Once a method for choosing edge weights is fixed, LocalCut still has parameters that need to be set. These are m, the number of partitions LocalCut’s max cut algorithm runs, c, the percentage threshold of matching partitions needed to be added to a gBPM, j, the threshold for Jaccard index filtering, and minimumsize and maximumsize, the size requirements for a gBPM’s inclusion in the final output.

We chose to maintain LocalCut’s default values for m, j, minimumsize, and maximumsize (250, 0.66, 3, and 25 respectively), because the changes in scoring methods did not affect what these thresholds were designed to accomplish. More specifically, the maximum and minimum size of the gBPM, j, as well as the amount two different gBPMs returned by the algorithm are allowed to overlap are general parameters of the collection of gBPMs we are trying to find, so it was important to hold them fixed so that the returned collections of gBPMs by different weighting schemes were comparable. m is a robustsness parameter which is there to make sure the stochastic choices of the randomized algorithm always find consistent gene sets. However, the value of c correlates roughly to the sensitivity of the algorithm, and changes in scoring methods necessitated a closer look at this threshold. We did do some testing of different values of m for our different weighting schemes and different values of c, but setting \(m=250\) (the local cut default) remained easily large enough to produce stable results, in every case (results not shown).

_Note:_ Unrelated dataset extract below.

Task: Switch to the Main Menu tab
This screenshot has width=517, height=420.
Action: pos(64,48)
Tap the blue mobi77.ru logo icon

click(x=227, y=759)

Increasing the value of c leads to fewer genes being incorporated in our gBPMs, and fewer gBPMs overall, leading to more true positives. Decreasing c can lead to more genes being incorporated into our gBPMs but also more false positives. A scoring metric that pushes most scores close to zero benefits from a greater c value, since there tends to be less low scoring noise. Thus, a greater c value increases the stringency of the algorithm, reducing noise from the inherent randomness in the algorithm. Meanwhile, a scoring metric with a greater standard distribution of scores benefits from a lower c value, since many of the meaningful genes in a BPM may not pass a greater threshold of c.

Enrichment validation

In order to validate that our gBPMs represent biologically meaningful pathways, we first examine the Gene Ontology (GO) functional enrichment of our pathways. Though each theoretical gBPM has two distinct pathways, because they represent compensatory pathways, we expect them to be enriched for the same or similar terms. Enrichment analysis was performed using the g:Profiler API²². We used the 2,727 genes found in our input as the background, and corrected for multiple testing using the Benjamini-Hochberg correction²³, selecting for \(p < 0.05\). A pathway was considered enriched if g:Profiler finds the pathway enriched in a GO term with less than 500 total genes. BPMs can then be categorized into four categories: No Pathways Enriched, meaning neither pathway is enriched under our definition, One Pathway Enriched, meaning one of the two pathways is enriched, Enriched for Different, meaning both pathways are enriched but do not share any commonly enriched terms (with less than 500 total genes), and Enriched for Same, meaning both pathways are enriched for at least one identical term.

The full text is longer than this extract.